Task to complete. Write out the stretch of the deportation stay ruling from "[1]      At the" through "are the reasons.", word for word.

Document excerpt.
------
Ottawa, Ontario, this 3rd day of February 2000


PRESENT: THE HONOURABLE MR. JUSTICE PELLETIER


BETWEEN :

     AMARO DA SILVA

     Applicant

     - and -

     THE MINISTER OF CITIZENSHIP AND IMMIGRATION

    

     Respondent



     REASONS FOR ORDER AND ORDER

PELLETIER J.

[1]      At the conclusion of the hearing of this motion seeking a stay of a deportation order, I dismissed the motion and indicated that reasons would be provided later. These are the reasons.

[2]      Mr. Amaro da Silva sought a stay of a deportation order against him on the ground that the visa officer who decided his application for a visa did not consider, or did not properly consider, the fact of his same sex relationship. The deportation order pursuant to which Mr. da Silva was being deported was unrelated to his visa application. It arose from the fact that Mr. da Silva had been in Canada illegally since 1993 and was ordered to leave Canada when he abandoned his refugee claim in 1995. The visa application was made in March 1997. Mr. da Silva was interviewed by the visa officer on August 6, 1998 and his application was refused in a letter dated August 18, 1998.
------
Dataset excerpt.
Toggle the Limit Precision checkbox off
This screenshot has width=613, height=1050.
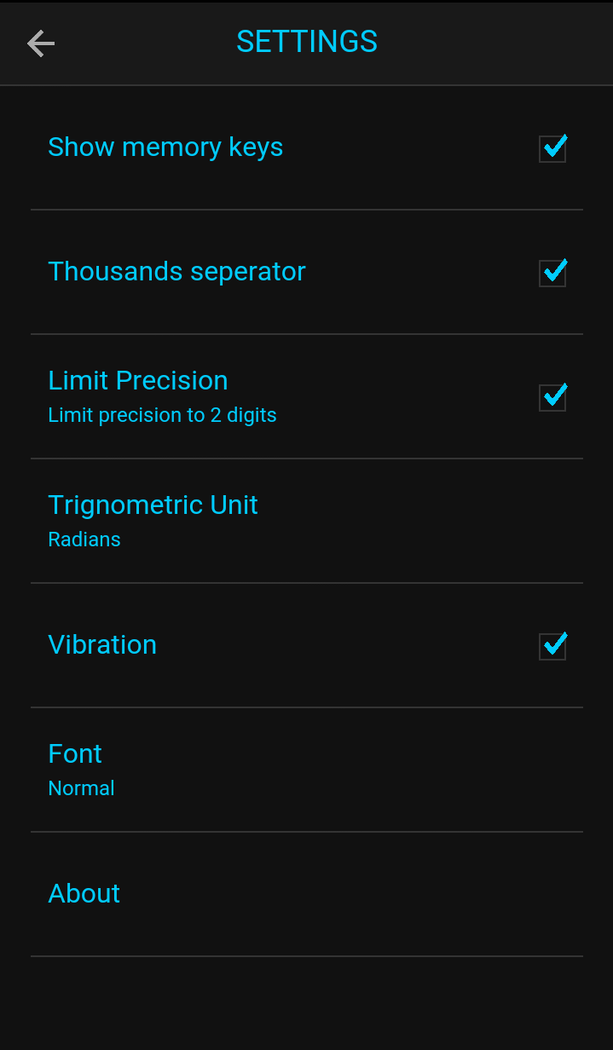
------
The output.
[1]      At the conclusion of the hearing of this motion seeking a stay of a deportation order, I dismissed the motion and indicated that reasons would be provided later. These are the reasons.